### INSTRUÇÕES
Reproduza por inteiro, sem qualquer alteração, o texto sobre a festa do título do Flamengo no Rio de Janeiro.

### TEXTO DE ORIGEM
/---

O Rio de Janeiro amanheceu vermelho e preto neste domingo, quando mais de 200 mil torcedores se reuniram no Centro da cidade para comemorar o quarto título do Flamengo na Libertadores. O elenco chegou com atraso por causa do desembarque no Aeroporto do Galeão, mas isso não diminuiu o clima de euforia após a vitória por 1 a 0 sobre o Palmeiras, em Lima.
A festa tomou conta das ruas com a passagem do trio elétrico que carregava jogadores, comissão técnica e até a taça — que, para surpresa geral, apareceu quebrada no topo. O pedaço danificado estava improvisado com fita adesiva, detalhe que acabou chamando atenção de quem acompanhava o desfile.

Embalados pela torcida, alguns atletas aproveitaram para provocar os rivais. O lateral Viña puxou o coro de “não tem Mundial” contra o Palmeiras, enquanto Gonzalo Plata direcionou sua zoação ao Vasco ao cantar: “isso aqui não é Vasco, isso aqui é Flamengo”. As provocações incendiaram ainda mais os rubro-negros que lotavam o trajeto.

\---

### INFORMAÇÕES FORNECIDAS

/---

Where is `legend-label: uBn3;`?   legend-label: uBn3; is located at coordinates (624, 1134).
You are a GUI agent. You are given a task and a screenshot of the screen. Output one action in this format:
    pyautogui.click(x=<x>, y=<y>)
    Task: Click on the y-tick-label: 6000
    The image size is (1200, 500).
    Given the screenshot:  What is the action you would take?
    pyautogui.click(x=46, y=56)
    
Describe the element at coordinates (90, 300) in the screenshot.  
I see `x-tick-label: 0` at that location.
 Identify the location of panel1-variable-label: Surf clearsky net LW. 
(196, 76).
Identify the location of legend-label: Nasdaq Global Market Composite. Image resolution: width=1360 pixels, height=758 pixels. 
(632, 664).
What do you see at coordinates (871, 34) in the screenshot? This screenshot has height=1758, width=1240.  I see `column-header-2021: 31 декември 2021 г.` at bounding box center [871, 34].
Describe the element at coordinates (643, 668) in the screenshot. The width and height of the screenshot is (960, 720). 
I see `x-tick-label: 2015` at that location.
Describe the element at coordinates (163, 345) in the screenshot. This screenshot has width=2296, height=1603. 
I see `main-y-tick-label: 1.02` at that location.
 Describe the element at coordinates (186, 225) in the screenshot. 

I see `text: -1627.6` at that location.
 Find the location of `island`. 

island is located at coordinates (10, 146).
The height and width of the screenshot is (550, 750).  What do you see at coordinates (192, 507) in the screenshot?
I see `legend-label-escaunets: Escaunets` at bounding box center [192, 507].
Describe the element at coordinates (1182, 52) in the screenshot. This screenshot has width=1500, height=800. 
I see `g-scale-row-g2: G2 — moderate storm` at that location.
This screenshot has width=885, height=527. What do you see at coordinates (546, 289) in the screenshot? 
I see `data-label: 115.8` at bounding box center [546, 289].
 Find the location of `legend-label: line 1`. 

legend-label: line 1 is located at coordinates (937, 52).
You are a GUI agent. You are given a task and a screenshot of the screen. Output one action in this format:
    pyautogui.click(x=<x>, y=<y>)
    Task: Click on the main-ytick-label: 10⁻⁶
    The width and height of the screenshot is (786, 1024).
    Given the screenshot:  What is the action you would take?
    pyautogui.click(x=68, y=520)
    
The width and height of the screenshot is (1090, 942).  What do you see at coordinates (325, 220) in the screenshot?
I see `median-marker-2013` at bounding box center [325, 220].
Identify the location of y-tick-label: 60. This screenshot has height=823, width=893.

\---

### SOLUÇÃO
O Rio de Janeiro amanheceu vermelho e preto neste domingo, quando mais de 200 mil torcedores se reuniram no Centro da cidade para comemorar o quarto título do Flamengo na Libertadores. O elenco chegou com atraso por causa do desembarque no Aeroporto do Galeão, mas isso não diminuiu o clima de euforia após a vitória por 1 a 0 sobre o Palmeiras, em Lima.
A festa tomou conta das ruas com a passagem do trio elétrico que carregava jogadores, comissão técnica e até a taça — que, para surpresa geral, apareceu quebrada no topo. O pedaço danificado estava improvisado com fita adesiva, detalhe que acabou chamando atenção de quem acompanhava o desfile.

Embalados pela torcida, alguns atletas aproveitaram para provocar os rivais. O lateral Viña puxou o coro de “não tem Mundial” contra o Palmeiras, enquanto Gonzalo Plata direcionou sua zoação ao Vasco ao cantar: “isso aqui não é Vasco, isso aqui é Flamengo”. As provocações incendiaram ainda mais os rubro-negros que lotavam o trajeto.